If it is, then it’s good news.
I didn’t like Blu-ray from the beginning; and I didn’t like HD-DVD either, simply because of their ridiculously draconian DRM schemes, but these licensing terms are REALLY stupid.
No. This guy is nuts.
It will take over DVD sales in a few years. It will be the primary medium on which movies are distributed on.
good point, but until they get it into a consumer device, it will not be mass consumed. I love htpcs, but there is significant cost even without the hd source, and far more complicated than most people have the stomach for.
I have a PlayStation 3 (integrated Blu Ray player and Game Console) and a high quality Sony upscaling DVD player too. (Both HDMI connected)

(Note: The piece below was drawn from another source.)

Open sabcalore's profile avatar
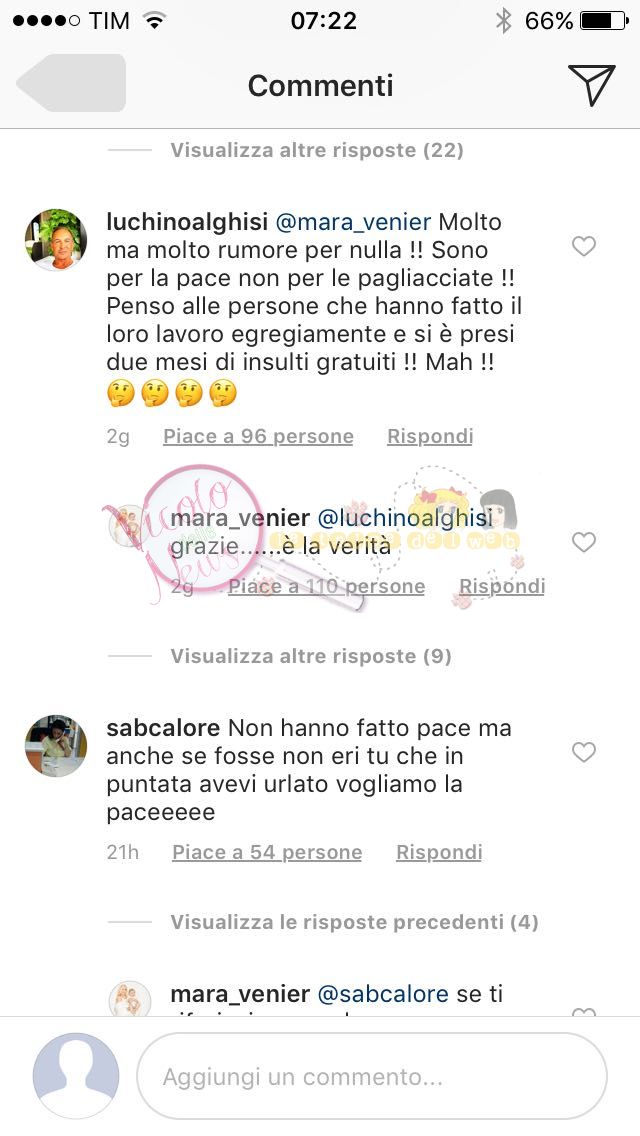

On a 40” or better HDTV there is NO comparison. Blu Ray wins hands down on video quality, audio quality and copious additional content. It’s the author that is smoking crack.
Price is an issue, but Blu Ray disk discounts are frequent and becoming more so.
The slightly "older crowd" here remembers when the IBM PC hit the market.
A lesson: Greedballs in Marketing can screw up the PC!
What happened was IBM built a nice machine that competed quite well over competing CPM and 8-bit systems then on the market. Then the Marketing guys, seeking to protect IBM's dumb terminals (and seeing into the future no doubt) demanded and got a video chip that limited main processor throughput to the speed it took to refresh the CRT.
Oh, yeah, made the PC real popular ~ actually, that standard turned the PC into a "government only" machine because GSA demanded, and got, an "off switch" so that you could literally freeze the screen and process in the background as fast as the main and supporting chips could operate.
By the time the AT came out the problem with Marketing was fixed ~ no doubt many of the same folks there at IBM 25 years ago are working with Blu-ray stuff today.
Alas, there were competitors, and IBM found itself almost excluded from the PC market it'd created.
Trying to remember the last time I bought anything by IBM ~ trying, trying, trying, ~ ding, ding, ding ~ does not compute!
In a few years there will be no primary medium on which movies are distributed - it will overwhelmingly be download.